Dona Flauzina que ouvia de olhos arregalados tanta ciência da comadre parecia que nem respirava.

– Deus me livre de me mandarem prá lá, comadre Mariinha. Eu sofro de labirintite, se ficar de cabeça prá baixo o sangue desce todo prá cabeça e acabo tendo um derrame. Me tirem dessa mudança.

– Pois é, comadre no estrangeiro tem muito gente com essa labirintite da senhora e esse povo todo se juntou prá pedir a dona Pandemia prá inventar um germe que matasse muita gente prá caber aqui por cima mesmo.

Mariinha respirou fundo e olhou pro céu.

– Só Deus na causa. Não deixo minha casinha que é minha por nenhum Palácio em baixo da bola da terra e se for por mim essa tal Pandemia pode chegar na minha casa.

A palestra amornou por ali até que não sei qual das duas sugeriu falarem no assunto na reunião do Apostolado, mesmo com a proibição do padre de se reunirem.

– Mariinha, mulher, você é que deve puxar conversa na reunião. Você muito estudada e tem que conversar com todo mundo prá gente se unir contra esse desmantelo do cão.

A comadre ouvindo o nome do fute se benzeu e acertaram conversar com as mulheres do Apostolado.

Na terça, Mariinha mandou um menino expedito à casa das companheiras da agremiação religiosa, mandando dizer que por conta da proibição do padre, era queria uma reunião no quintal de sua casa.  Claro que não transmitiu tanta informação ao menino que saiu de casa em casa levando o recado. Era muita coisa prá dizer e acabaria metendo os pés pelas mãos.

– Basta dizer que a reunião do apostolado será as 6 da noite aqui em casa e que não faltem

Na hora aprazada, as mulheres foram chegando. Vinham com um pano na cabeça que variava de um véu preto a uma toalha de banho. No pescoço a fita vermelha com a medalha do Sagrado Coração de Jesus. Todas de vestido escuro até quase o mocotó. Primeiro rezaram o Oficio da Conceição e depois do Amém Mariinha tomou da palavra.

– Tá chegando nesses dias, aqui uma tal de Pandemia que não sei o que vem fazer. Por certo ispicular qa vida da gente. Parece que vem com um tal de coronga que no meu pensar é coisa do diabo. O padre me disse que é prá gente usar um pano na cara, ficando só com os olhos de fora prá num soltar cutícula e tem que passar alquigel nas mãos.

Ninguém entendeu nada.

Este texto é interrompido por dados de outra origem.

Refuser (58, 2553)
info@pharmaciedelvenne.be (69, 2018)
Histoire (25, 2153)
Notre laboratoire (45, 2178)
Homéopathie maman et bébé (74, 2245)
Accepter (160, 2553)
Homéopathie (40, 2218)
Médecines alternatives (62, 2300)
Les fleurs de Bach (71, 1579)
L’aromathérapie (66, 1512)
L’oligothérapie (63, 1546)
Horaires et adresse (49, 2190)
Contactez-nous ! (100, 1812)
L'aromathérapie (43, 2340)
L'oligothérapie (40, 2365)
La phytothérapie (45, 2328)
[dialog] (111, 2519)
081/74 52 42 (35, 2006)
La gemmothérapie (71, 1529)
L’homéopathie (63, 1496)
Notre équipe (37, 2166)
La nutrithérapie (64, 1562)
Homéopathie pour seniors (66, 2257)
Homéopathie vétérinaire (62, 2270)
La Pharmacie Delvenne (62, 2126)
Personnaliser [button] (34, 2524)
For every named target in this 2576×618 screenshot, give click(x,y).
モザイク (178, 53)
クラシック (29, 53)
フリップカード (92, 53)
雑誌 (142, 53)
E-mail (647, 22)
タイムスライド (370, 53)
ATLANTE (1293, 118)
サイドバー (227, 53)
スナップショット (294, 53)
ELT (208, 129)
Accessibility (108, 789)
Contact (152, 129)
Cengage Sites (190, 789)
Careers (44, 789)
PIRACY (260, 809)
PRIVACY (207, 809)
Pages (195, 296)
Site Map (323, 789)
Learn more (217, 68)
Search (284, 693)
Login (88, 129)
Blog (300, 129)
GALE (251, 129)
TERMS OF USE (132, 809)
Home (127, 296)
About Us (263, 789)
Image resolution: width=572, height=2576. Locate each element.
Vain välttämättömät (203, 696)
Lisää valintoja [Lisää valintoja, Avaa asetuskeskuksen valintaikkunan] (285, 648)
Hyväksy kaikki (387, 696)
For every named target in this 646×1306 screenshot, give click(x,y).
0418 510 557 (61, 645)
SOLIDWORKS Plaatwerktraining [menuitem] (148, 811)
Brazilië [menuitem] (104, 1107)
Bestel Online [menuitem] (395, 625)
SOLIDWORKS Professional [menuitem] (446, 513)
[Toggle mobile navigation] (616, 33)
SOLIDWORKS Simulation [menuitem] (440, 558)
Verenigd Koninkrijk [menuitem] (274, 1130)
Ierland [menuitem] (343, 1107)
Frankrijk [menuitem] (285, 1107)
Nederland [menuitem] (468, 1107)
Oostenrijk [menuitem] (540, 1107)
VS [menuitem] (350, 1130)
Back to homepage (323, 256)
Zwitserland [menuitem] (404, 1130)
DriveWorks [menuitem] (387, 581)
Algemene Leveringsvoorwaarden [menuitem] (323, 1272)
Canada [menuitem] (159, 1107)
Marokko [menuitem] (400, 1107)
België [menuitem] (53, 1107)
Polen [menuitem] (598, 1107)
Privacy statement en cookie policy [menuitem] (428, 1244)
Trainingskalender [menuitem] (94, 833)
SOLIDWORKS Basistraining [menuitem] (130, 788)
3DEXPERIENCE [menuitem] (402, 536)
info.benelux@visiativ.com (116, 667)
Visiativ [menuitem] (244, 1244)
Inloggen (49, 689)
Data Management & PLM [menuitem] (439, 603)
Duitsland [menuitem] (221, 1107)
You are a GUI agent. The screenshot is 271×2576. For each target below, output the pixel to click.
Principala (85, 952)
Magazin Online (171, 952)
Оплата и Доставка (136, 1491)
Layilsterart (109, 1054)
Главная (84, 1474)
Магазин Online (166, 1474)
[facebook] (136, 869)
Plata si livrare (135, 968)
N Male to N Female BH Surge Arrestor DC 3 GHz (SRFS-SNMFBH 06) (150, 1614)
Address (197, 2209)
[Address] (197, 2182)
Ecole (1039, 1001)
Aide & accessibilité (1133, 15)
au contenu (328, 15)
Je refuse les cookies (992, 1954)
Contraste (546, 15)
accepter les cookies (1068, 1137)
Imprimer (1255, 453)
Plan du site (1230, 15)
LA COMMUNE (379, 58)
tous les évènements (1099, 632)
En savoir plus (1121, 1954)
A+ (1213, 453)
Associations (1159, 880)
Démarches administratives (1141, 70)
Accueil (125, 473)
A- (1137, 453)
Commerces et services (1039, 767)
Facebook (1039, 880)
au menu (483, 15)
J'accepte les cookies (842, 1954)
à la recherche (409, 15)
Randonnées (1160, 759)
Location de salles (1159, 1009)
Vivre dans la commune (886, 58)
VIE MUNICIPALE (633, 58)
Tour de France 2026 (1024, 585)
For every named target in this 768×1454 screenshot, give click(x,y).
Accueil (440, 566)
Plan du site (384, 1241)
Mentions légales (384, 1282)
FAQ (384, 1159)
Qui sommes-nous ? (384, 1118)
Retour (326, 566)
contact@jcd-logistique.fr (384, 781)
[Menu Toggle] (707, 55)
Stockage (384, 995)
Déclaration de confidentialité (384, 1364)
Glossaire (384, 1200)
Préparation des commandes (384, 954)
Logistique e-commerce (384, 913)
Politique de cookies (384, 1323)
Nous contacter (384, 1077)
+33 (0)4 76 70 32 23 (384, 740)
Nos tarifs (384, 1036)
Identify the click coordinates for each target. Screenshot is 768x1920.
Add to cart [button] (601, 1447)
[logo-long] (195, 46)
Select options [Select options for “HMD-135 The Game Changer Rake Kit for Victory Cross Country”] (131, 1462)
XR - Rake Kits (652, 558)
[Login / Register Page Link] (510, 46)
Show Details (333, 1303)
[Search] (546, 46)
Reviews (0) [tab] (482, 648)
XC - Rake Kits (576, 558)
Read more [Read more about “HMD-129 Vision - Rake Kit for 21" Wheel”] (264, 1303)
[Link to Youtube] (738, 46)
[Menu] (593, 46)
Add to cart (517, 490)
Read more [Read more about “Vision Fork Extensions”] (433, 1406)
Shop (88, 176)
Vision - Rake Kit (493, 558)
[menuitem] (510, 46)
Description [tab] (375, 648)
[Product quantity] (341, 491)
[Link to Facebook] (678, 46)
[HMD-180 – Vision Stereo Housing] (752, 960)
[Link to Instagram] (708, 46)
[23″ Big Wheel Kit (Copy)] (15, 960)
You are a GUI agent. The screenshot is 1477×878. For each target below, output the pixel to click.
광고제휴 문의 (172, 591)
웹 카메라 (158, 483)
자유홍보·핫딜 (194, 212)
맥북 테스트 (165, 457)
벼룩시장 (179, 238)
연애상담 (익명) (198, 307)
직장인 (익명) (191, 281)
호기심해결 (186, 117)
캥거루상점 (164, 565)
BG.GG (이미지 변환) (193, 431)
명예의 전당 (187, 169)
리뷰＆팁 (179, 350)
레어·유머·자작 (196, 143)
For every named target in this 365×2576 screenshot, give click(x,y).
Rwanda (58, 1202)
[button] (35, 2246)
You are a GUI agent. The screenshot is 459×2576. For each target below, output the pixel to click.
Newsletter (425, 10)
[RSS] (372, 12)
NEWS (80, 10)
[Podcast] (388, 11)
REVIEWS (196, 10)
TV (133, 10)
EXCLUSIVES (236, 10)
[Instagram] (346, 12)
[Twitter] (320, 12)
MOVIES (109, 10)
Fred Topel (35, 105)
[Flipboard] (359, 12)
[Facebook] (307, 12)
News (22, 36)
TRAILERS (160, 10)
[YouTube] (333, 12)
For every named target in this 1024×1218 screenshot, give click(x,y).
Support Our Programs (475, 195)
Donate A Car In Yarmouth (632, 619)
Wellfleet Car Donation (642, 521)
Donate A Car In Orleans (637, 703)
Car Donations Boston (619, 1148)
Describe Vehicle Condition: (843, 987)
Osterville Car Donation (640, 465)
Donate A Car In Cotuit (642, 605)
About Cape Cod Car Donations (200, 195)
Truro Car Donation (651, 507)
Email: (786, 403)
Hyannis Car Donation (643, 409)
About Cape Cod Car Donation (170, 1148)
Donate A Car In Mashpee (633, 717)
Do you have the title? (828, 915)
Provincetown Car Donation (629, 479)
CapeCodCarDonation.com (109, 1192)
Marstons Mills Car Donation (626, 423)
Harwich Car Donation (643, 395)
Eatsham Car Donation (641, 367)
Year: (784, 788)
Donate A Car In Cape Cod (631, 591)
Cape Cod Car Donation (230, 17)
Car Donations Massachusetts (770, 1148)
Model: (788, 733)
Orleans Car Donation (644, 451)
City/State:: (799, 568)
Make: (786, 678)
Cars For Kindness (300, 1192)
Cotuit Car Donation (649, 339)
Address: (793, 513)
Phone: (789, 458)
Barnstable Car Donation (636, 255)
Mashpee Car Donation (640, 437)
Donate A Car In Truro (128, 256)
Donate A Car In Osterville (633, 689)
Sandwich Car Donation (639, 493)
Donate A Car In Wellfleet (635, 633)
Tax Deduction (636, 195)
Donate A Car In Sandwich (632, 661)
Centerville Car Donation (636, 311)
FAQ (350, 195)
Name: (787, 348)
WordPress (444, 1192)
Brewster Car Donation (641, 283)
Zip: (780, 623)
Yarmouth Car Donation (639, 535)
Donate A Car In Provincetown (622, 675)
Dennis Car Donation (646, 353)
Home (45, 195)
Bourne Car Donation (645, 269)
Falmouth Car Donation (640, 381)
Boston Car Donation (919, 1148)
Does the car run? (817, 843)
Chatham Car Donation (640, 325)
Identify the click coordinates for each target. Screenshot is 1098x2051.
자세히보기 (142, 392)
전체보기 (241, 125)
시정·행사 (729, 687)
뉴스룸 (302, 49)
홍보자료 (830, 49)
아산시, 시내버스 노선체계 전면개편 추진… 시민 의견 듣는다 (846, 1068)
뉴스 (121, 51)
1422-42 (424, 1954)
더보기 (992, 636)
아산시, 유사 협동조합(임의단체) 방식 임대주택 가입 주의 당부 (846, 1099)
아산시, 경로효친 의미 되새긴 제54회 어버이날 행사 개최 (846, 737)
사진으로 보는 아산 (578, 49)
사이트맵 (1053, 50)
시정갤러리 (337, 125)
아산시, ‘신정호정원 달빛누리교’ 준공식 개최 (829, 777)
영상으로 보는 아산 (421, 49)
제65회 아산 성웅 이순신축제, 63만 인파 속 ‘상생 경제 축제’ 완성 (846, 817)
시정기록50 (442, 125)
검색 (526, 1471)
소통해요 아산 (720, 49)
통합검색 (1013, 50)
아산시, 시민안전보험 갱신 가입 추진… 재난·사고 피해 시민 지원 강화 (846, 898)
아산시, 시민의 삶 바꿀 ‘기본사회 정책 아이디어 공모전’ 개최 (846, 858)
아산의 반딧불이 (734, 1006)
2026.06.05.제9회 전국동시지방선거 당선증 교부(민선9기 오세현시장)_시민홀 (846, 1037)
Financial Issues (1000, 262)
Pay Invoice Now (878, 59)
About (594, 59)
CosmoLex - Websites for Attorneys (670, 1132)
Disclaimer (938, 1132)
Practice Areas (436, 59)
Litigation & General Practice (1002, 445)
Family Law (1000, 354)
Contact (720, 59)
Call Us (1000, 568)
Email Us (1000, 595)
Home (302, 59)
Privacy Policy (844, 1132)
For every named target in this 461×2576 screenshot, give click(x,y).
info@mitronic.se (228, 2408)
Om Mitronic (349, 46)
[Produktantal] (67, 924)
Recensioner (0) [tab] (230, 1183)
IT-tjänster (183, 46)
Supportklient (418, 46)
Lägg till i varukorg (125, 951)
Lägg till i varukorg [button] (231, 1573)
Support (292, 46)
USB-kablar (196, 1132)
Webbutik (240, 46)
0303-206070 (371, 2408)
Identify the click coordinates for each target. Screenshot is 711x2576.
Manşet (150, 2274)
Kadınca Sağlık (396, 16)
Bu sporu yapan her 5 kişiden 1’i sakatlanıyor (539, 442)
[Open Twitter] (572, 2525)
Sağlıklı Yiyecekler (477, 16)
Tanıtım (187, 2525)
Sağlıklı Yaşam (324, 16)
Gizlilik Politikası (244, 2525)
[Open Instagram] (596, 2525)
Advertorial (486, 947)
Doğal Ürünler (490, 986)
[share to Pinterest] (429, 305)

O pior é que dois anos antes, a cidade que não tinha luz elétrica recebeu um motorzinho gerador de luz que só aguentava um bico em cada casa e mais os quatro postes da praça da igreja. O motor funcionava somente até 8 da noite, mas piscava duas vezes antes de apagar. Era o sinal para o povo ir prás suas casas. Nessa hora, o motorzinho já muito usado explodiu numa festa de luzes e tudo virou escuridão.